I can’t remember a “first time”. I feel like I’ve either been cooking or baking since I was a very small child. My grandmother (my mom’s mother) lived with us - she had moved here from Sweden before my mother was born, and when she lived in Sweden, had had a family bakery. I’ve been either baking or cooking with her since I was itty bitty, and between that, helping my mom, 4H, and girl scouts, I’ve been doing it for almost ever.
Cute Missy anecdote: Some of my grandmother’s recipes were just in her head - she would make them, and as she was, I’d measure out what she had done/used, and would write it down so we’d have an official recipe. I didn’t spell real well when I was really small. Still don’t. But when I took those old handwritten recipes I had done all those years ago, scanned them, and made them part of a family cookbook I made for my mom and brother/sister in law one Christmas, the happy tears sure were a-flowin’.
Some of my earliest memories are making cookies and other treats with my mother, but I think when I finally flew solo, so to speak, was not long after we got a microwave when I was maybe 6. I discovered that I could make scrambled eggs and some other dishes pretty easily, so Mom and Dad ate microwaved scrambled eggs every Saturday and Sunday for a while there, until I got tired of making them.
I made eggs in the microwave at an early age. I remember telling my friend in Girl Scouts that I did this, so probably before 6th grade.

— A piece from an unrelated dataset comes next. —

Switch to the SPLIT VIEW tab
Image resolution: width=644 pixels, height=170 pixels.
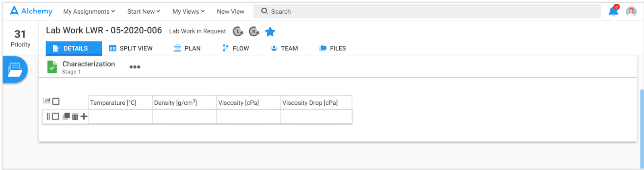(x=131, y=48)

I also remember making Steak-Umms at a fairly early age…which is weird because I don’t like using the stove, and the grease splatter would have scared me. But I made a lot of Steak-Umms!
I can’t remember the first time, but I would often make my mother omelets for breakfast starting at around age 10 or 11. Around that same time, I also got into baking stuff like granola bars and simple drop cookies. I didn’t really get into cooking and understanding it until I was about 23. I cooked quite regularly before then, but it didn’t all quite gel and I didn’t really feel I understood what I was doing or why until my early-mid 20s.

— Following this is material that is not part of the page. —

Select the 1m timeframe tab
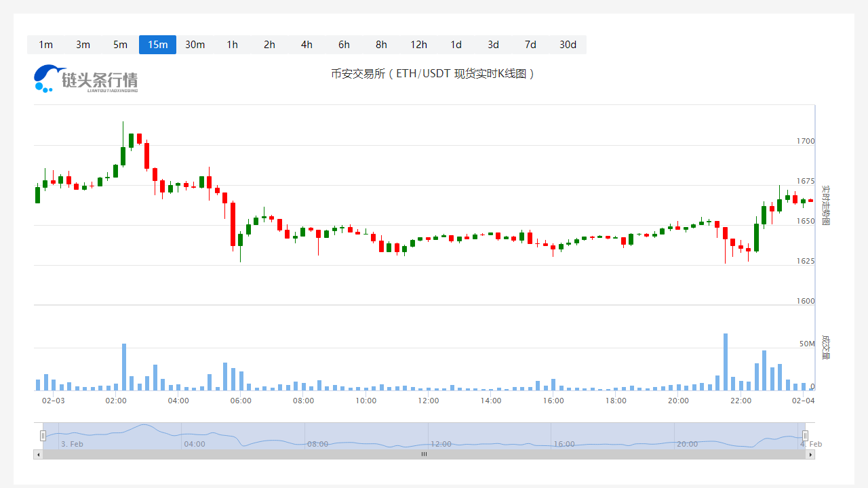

I always helped my grandmother from garden to plate. I don’t remember but I have a photo of us shelling beans when I was no more than a toddler. I was the pot-stirrer (lol even back then!) and the bowl licker, and always put in charge of cooking something. She brought home kids’ cookbooks from the library all the time and I would try them all. We canned every year. I remember being in charge of dropping tomatoes in boiling water with a slotted spoon, then my grandmother would quickly wipe the skins away. We did pickles with cucumbers and watermelon rinds.I don’t remember cooking any one particular thing because we did so much in the kitchen back then.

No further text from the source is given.